What is expected — Copy all of the records below word for word, leaving the pictures out.

┌────────

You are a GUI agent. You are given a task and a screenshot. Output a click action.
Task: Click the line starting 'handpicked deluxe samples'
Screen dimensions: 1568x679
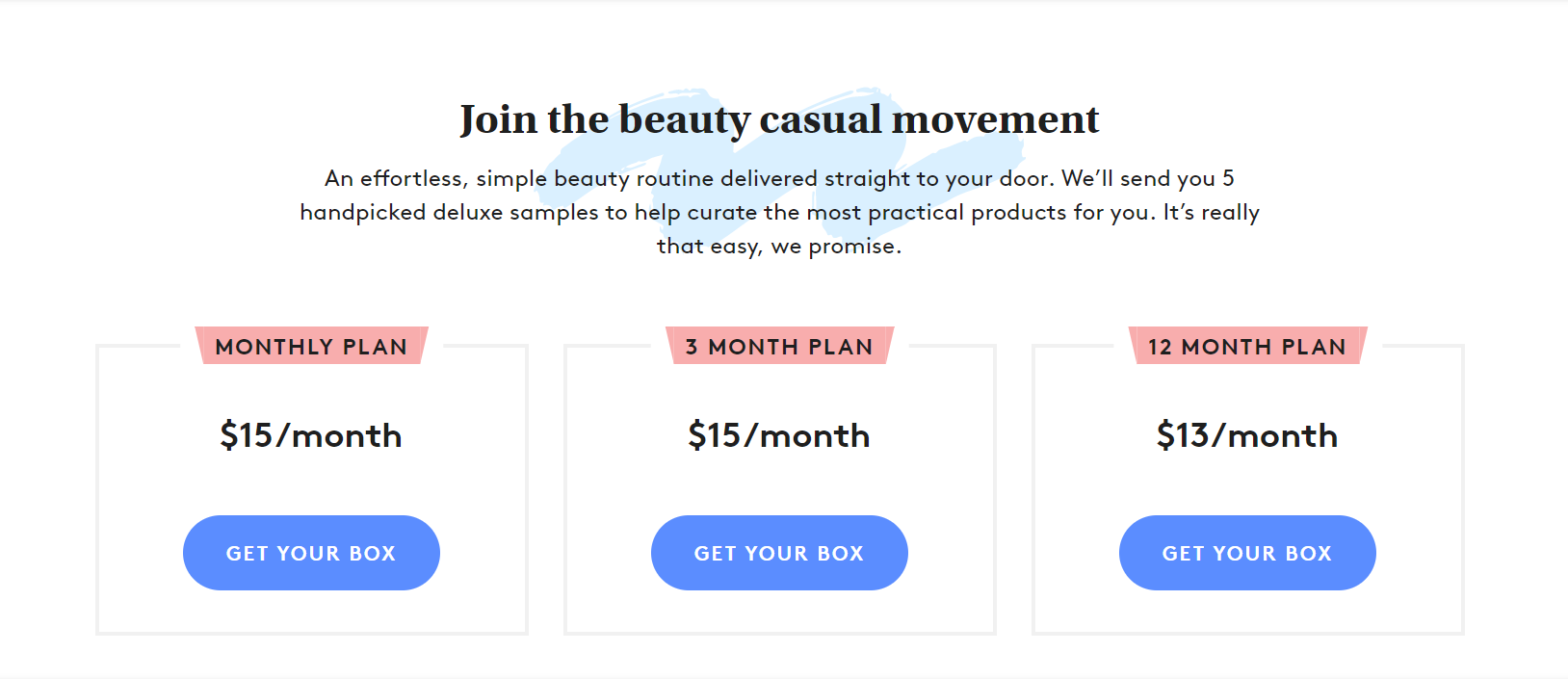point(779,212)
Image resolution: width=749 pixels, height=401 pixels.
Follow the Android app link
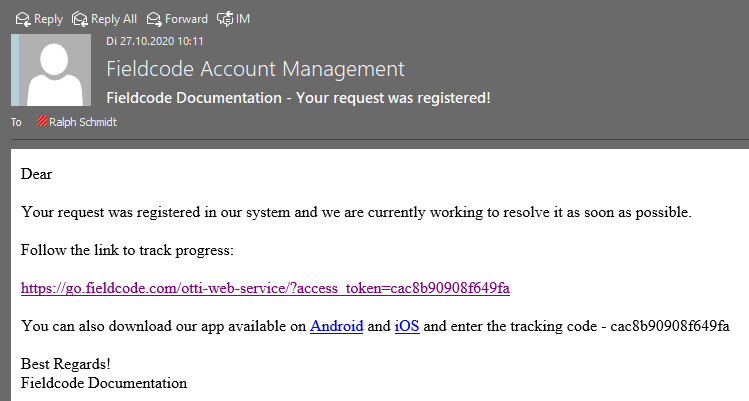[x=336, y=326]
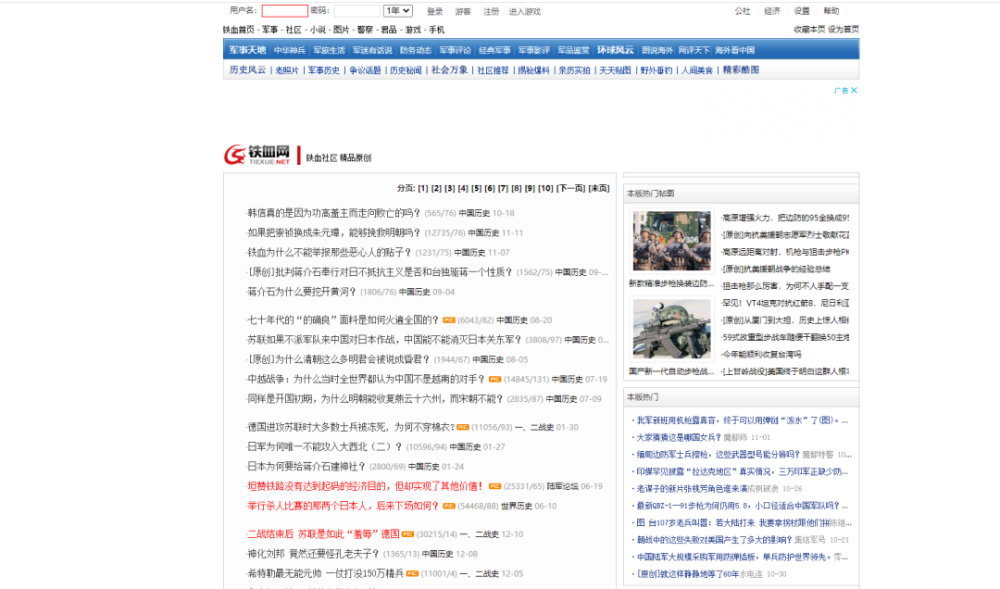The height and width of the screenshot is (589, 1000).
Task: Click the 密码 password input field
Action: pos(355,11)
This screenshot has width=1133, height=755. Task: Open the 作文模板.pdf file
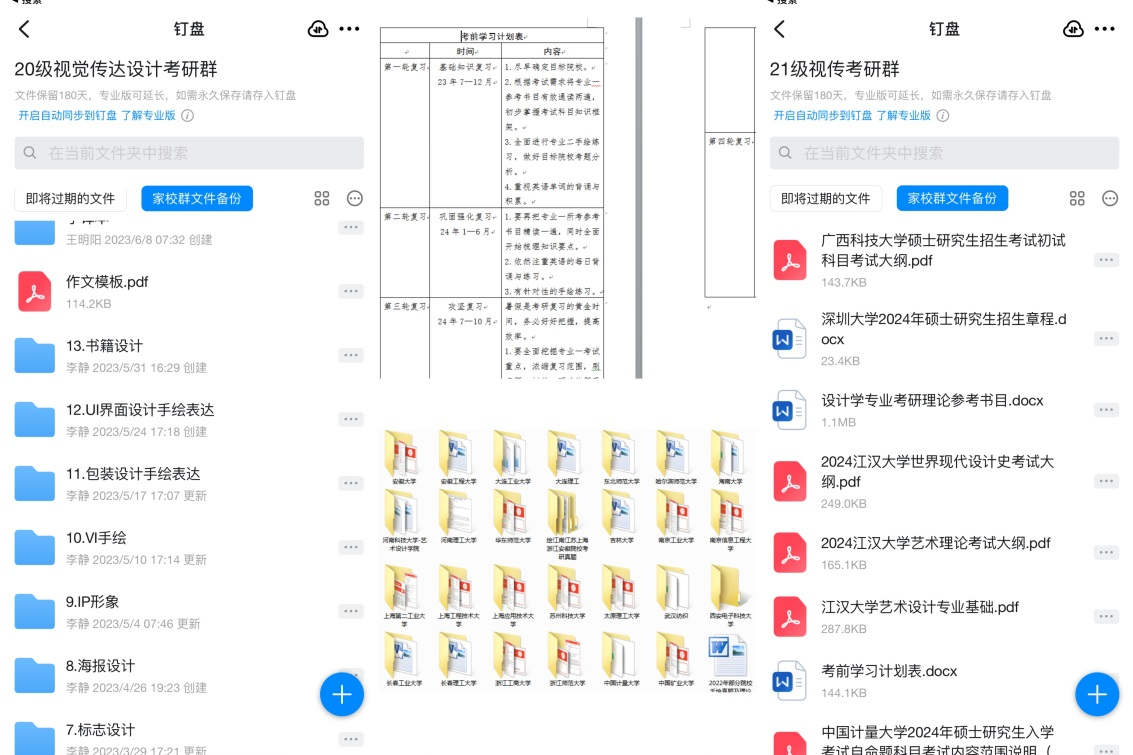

└────────

Solution to the problem —
You are a GUI agent. You are given a task and a screenshot. Output a click action.
Task: Click the line starting 'handpicked deluxe samples'
Screen dimensions: 1568x679
point(779,212)
Image resolution: width=749 pixels, height=401 pixels.
Follow the Android app link
[x=336, y=326]
The height and width of the screenshot is (589, 1000).
Task: Click the 密码 password input field
Action: pos(355,11)
This screenshot has width=1133, height=755. Task: Open the 作文模板.pdf file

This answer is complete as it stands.